Behaviours likely to be pinpointed are inflammatory preaching and publishing views which foster hatred or foment terrorism.

"I will be publishing, then acting upon, new ways of dealing with preachers of intolerance and hatred who try to exploit the openness of our society to oppress others," Clarke wrote in Monday's Evening Standard.
Fact: Robertson has preached and published views which foster hatred. Apology or not, he sought to influence US foreign policy to "kidnap" or otherwise "take out" a political figure whose ideology does not match that of those currently installed in power positions in the United States. How would Tony Blair's government deal with Mr. Robertson? It wouldn't, silly; Robertson is a Christian fundamentalist, not a radical Muslim cleric.

So anyway
In the August print edition of Harper's Magazine, Lewis H. Lapham writes in his Notebook entry Moving On
The infotainment to which we've become accustomed over the last thirty years, for the most part made with the machinery of the electronic media, replaces narrative with montage, substitutes for history the telling of fariy tales, grants authority to the actor, not the act.
Further on, he writes
...it is the weight of publicity--face time in front of a camera, column inches in the magazines--that moves the tide of emotion and alters the geography of nations.
Pat Robertson has scored a point just by being in the news. It doesn't matter what he said, it only matters that he said it.
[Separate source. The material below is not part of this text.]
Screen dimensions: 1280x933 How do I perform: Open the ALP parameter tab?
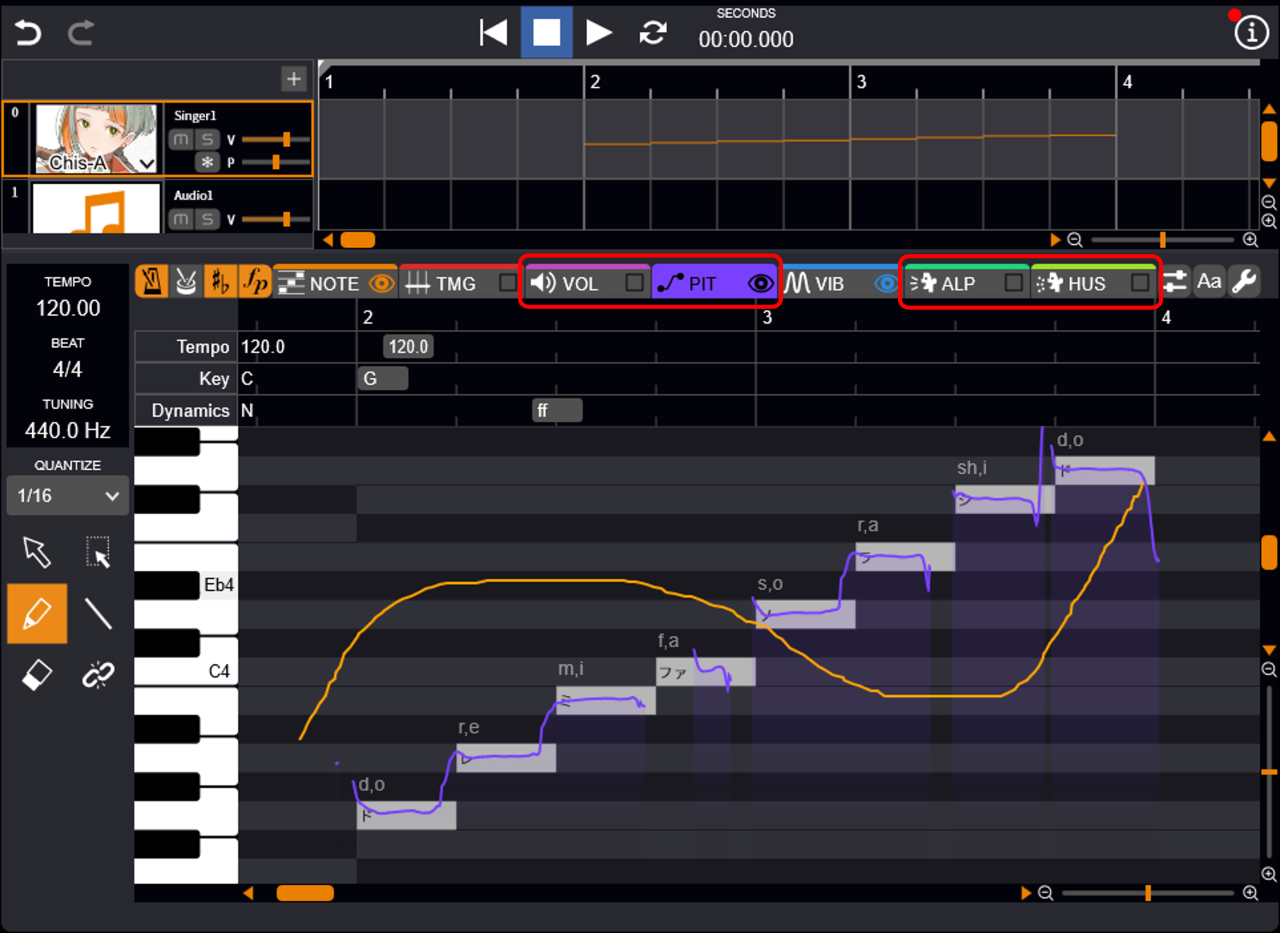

In the interim, while some may have considered the implications of a hideously wealthy Christian fundamentalist with ties to the White House calling for an international political assassination without so much as a tap on the wrist from the terror-paranoid political elite, a hurricane rolled through the Gulf of Mexico, killed thousands, and destroyed cities. Never mind that the hurricane was caused by global warming, a grave danger that the same political elite not only denies the existence of, but--through its backward, ecocidal policies--actively worsens.

So here it is: Bush is on the job, gas prices will be "stabilized", the military will save the day. Yet, according to Amy Goodman of Democracy Now!:
...some 6,000 members of the Louisiana and Mississippi Guard have been forced to watch the catastrophe from 7,000 miles away in Iraq. 40 percent of Mississippi's National Guard force and 35 percent of Louisiana's is in Iraq.
Watch the TV screen; what do you get? No actual message, just montage, and you can be sure you won't hear the Bush Administration mentioning an immediate pullout of those troops, or something like the Southeast Louisiana Urban Flood Control Project. In Goodman's words:
Over the past decade the Army Corps of Engineers has spent $430 million on shoring up levees and building pumping stations. But another $250 million in work remained. According to press accounts, the federal funding largely froze up in 2003. Over the past two years the Times-Picayune paper has run at least nine articles that cite the cost of the Iraq invasion as a reason for the lack of hurricane and flood control funding. Earlier this year President Bush proposed significantly reducing the amount of federal money for the project. He proposed spending $10 million. Local officials said six times as much money was needed.
Later in his article, Lewis Lapham notes:
Nothing necessarily follows from anything else, and the constant viewer is free to shop around for a reality matched to taste...
Yes. If it suits you, you can shop around for a better reality than all of this. Better yet, we can be purveyors of a better reality. It is up to us to maintain reasonable standards of universality. It is up to us to remember. It is up to us to hold accountable our political actors, who make our bad worse, who turn us against each other, who poison everything and smile back at the camera and say "I'm taking care of it".

August 2005. Remember Cindy Sheehan?